This milking thing feels like a roller coaster.  But last night was a good ride. Got almost 4 cups!   Finally starting to get the hang of milking with both hands.  Sure makes things go faster. My aim, however, can use some improvement!  A LOT of improvement!  Left handed I'm fine.  But the far teat that I milk with my right ends up being squirted on the stand, the floor, my leg, Alice's leg.
Hard to believe this time last week we had't even picked her up yet and I'd never ever milked a goat.  I thought I had done my research but without hand's on experience you just don't know what questions to ask.


----------



## norseofcourse (Mar 1, 2015)

I think you're doing great!  It does get better.  In about a month, I'll find out how much I remember from last year.  I had the same problem with aim - some days it was easy, some days it was like every fifth or sixth squirt had a mind of its own!  And one side did seem to 'behave' better.  Keep at it and congrats!


----------



## Hens and Roos (Mar 1, 2015)

That's great!


----------



## MsDeb (Mar 6, 2015)

Vet recommended waiting until blood test results came back before drinking milk. I've been saving milk since Tuesday in anticipation of all results being good. Tonight I baked brownies especially for my first ever, from my own goat, glass of milk. The sweet taste of success!


----------



## Goat Whisperer (Mar 6, 2015)

Awesome!


----------



## Hens and Roos (Mar 7, 2015)

That's great, we are waiting yet to try the milk from our goat as her kid is getting it currently


----------



## Devonviolet (Mar 7, 2015)

I've enjoyed catching up on your journal, MsDeb! Didn't have access to BYH for the longest time and now catching up on all I missed.

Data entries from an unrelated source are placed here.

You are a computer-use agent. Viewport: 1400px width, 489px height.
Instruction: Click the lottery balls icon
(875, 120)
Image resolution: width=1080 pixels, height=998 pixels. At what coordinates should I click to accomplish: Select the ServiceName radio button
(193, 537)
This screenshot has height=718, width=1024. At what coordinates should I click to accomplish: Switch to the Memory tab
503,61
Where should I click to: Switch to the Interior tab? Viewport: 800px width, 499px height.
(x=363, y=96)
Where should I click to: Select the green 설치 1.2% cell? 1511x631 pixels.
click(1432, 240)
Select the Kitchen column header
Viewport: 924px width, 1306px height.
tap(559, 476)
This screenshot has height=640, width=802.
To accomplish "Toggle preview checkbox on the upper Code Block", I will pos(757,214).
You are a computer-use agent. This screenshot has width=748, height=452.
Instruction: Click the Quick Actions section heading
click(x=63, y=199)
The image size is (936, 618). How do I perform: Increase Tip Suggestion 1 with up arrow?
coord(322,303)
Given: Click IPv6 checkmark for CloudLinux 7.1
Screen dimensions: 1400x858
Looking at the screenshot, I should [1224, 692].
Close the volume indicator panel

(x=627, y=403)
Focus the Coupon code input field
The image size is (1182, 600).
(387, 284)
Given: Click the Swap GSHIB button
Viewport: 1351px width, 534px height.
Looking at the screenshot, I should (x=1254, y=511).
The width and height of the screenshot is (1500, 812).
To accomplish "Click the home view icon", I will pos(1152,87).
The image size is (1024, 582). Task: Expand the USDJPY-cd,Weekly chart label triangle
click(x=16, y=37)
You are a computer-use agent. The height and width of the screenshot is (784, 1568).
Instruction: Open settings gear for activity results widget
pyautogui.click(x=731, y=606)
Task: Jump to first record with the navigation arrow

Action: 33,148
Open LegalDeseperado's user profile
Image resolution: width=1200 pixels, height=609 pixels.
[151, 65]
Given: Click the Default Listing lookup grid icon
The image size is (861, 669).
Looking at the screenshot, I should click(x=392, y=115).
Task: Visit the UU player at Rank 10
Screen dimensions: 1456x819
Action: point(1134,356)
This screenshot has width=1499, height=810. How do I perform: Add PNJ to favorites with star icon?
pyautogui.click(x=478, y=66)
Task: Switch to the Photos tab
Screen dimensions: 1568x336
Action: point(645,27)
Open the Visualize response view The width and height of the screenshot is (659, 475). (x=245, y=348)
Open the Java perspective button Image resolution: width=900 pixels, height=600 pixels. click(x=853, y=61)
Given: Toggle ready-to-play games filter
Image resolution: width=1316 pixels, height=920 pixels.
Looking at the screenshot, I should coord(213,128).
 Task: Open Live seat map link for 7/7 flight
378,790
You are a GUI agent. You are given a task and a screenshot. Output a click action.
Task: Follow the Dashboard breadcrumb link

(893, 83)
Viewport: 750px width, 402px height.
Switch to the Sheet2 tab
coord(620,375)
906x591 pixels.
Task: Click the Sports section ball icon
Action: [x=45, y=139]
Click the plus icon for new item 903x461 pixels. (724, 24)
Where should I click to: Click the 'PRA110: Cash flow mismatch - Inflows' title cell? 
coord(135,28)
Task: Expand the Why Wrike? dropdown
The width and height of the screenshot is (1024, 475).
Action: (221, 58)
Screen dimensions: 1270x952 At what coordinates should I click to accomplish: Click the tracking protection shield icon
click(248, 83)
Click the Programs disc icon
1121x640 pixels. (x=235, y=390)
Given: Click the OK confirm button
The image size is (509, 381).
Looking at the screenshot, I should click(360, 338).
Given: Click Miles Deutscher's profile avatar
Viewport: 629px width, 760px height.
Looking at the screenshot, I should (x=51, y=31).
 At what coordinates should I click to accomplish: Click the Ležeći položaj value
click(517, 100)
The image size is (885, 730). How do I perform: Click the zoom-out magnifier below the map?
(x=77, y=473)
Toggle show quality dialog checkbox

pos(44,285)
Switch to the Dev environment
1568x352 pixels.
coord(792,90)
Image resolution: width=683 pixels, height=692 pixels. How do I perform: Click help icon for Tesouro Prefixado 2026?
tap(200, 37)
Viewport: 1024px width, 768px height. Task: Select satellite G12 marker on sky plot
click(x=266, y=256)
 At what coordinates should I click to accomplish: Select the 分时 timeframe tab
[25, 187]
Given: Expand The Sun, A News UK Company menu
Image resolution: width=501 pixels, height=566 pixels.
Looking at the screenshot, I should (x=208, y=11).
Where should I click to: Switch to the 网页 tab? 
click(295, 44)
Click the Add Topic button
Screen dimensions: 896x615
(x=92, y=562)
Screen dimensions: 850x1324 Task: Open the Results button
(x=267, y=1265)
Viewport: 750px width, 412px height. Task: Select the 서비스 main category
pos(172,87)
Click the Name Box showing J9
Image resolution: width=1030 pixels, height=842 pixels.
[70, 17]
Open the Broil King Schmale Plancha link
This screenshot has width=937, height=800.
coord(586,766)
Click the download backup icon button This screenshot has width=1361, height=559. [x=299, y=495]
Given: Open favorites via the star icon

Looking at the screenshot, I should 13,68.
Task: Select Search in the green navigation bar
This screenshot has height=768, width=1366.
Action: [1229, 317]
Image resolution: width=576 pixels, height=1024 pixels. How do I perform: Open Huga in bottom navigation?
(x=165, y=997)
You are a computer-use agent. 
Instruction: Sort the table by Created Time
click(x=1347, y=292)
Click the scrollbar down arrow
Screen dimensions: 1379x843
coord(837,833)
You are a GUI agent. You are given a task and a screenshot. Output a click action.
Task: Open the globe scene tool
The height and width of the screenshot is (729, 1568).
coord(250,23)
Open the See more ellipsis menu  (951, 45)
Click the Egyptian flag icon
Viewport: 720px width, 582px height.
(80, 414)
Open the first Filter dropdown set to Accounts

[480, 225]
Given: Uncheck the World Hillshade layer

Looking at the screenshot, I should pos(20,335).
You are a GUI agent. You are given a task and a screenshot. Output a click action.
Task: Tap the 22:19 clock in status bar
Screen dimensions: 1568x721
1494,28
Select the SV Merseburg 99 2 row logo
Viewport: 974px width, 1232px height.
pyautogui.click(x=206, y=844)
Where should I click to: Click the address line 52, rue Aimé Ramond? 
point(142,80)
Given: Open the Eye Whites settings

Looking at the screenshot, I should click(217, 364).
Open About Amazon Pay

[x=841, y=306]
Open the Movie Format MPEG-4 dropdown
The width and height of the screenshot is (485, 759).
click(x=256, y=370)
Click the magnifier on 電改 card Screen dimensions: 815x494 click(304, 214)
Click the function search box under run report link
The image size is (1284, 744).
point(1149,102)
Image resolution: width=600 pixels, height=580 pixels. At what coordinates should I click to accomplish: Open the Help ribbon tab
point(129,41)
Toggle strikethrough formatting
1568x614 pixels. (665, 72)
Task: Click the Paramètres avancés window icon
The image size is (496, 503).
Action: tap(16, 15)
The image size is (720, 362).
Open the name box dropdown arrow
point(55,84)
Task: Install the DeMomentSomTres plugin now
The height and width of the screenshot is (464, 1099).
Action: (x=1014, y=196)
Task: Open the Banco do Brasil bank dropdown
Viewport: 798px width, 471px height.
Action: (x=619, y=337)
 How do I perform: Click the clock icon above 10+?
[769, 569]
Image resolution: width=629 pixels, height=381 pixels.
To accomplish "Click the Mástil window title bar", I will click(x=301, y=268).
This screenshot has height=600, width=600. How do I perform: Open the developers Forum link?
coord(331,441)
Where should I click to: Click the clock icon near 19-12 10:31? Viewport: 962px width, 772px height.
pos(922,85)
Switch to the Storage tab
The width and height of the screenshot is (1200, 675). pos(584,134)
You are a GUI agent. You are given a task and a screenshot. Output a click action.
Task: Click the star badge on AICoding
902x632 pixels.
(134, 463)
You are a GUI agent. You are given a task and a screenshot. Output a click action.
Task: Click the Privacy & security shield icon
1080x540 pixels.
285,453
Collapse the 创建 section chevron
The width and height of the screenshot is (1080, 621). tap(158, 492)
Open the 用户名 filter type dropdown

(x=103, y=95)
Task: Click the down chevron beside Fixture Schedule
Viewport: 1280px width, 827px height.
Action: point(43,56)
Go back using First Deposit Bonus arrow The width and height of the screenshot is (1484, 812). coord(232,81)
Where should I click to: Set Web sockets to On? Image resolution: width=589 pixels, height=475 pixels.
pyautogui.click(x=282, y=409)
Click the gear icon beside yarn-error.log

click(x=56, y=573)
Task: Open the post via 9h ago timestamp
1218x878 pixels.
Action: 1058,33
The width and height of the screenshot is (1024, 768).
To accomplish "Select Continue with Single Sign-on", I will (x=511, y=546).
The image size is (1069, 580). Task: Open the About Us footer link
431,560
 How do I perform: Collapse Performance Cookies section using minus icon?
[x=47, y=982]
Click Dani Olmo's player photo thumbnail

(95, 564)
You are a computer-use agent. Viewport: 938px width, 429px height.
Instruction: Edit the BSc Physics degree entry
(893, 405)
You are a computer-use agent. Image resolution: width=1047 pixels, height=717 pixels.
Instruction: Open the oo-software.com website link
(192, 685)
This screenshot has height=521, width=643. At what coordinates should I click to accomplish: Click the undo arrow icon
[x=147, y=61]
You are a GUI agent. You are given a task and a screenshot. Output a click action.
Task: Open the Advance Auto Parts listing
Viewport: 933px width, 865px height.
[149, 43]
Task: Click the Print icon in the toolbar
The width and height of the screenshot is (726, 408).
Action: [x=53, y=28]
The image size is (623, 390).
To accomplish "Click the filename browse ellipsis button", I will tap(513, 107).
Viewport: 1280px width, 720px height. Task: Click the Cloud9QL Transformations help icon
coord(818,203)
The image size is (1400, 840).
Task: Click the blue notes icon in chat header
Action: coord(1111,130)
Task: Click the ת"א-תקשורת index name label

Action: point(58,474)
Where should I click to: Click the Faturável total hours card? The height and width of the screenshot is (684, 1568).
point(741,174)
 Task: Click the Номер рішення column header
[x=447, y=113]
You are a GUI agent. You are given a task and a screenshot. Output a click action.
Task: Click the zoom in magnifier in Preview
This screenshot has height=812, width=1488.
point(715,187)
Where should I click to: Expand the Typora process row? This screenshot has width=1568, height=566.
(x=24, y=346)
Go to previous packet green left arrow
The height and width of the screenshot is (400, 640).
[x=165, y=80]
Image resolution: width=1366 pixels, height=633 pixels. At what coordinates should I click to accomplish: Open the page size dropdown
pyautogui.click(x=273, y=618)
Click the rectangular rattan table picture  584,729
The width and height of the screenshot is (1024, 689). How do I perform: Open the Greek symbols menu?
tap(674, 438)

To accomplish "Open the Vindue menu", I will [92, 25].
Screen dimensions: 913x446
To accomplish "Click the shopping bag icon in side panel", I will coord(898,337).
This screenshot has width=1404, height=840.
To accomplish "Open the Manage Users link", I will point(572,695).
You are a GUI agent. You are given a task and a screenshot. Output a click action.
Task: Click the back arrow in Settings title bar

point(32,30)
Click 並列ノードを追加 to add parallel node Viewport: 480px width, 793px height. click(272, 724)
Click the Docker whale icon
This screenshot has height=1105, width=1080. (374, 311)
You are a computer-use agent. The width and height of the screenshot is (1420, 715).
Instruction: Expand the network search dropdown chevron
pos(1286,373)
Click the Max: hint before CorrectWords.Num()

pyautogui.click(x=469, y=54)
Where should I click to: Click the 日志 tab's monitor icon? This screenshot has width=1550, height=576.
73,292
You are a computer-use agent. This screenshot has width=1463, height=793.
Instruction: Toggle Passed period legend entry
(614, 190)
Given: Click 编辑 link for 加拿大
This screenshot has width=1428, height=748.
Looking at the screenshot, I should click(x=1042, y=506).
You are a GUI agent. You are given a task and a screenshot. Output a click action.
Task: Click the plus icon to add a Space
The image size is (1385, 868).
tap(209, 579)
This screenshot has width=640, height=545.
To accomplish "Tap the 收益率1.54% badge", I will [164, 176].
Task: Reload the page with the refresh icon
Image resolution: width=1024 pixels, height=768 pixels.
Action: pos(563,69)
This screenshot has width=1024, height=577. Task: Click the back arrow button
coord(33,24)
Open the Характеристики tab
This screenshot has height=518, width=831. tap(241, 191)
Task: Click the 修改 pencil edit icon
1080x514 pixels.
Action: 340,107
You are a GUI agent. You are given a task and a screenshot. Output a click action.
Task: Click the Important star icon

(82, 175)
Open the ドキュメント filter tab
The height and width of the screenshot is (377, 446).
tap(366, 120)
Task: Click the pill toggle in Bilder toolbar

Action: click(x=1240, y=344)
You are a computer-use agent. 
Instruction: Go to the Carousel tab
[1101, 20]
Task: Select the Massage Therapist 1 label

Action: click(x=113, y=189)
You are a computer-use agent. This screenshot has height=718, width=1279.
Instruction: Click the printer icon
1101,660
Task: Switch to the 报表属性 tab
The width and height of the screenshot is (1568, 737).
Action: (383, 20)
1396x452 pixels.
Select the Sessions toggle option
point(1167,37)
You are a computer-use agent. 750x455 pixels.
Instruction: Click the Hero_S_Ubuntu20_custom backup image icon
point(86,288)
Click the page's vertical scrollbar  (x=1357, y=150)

Since we are So New to goats and I have never milked a goat, I have really gotten a kick reading about all your trials and tribulations.  What a hoot!


----------



## MsDeb (Mar 10, 2015)

Last night we celebrated my oldest son's 36th birthday.  He is extremely allergic to cow's milk.  It started out with him just not being able to drink milk by the time he was in late grade school.  It has progressed to the point he can't eat ice cream and can only tolerate small amounts of cheese products. He can, however, drink goat milk.  I was one proud mama to be able to gift him with a little over a gallon and a half of milk from my goat!    
Before he left he was already pulling up cheese making info on the internet. I'm not sure just one little Alice can keep up the production level necessary for drinking and cheesing.  
I say: Since I obviously can't breed my Nubian this year I think this means I need to get another goat.  
David would say:   
Anyone want to place bets on how this one's going to turn out?


----------



## Hens and Roos (Mar 10, 2015)

Guess you will be looking for another milking goat


----------



## Mike CHS (Mar 10, 2015)

I don't think that anyone who has been on this site for more than 15 minutes would take that bet.


----------



## Devonviolet (Mar 10, 2015)

Oh MsDeb that is AWESOME!

What a marvelous testament to the goodness of goat's milk!!!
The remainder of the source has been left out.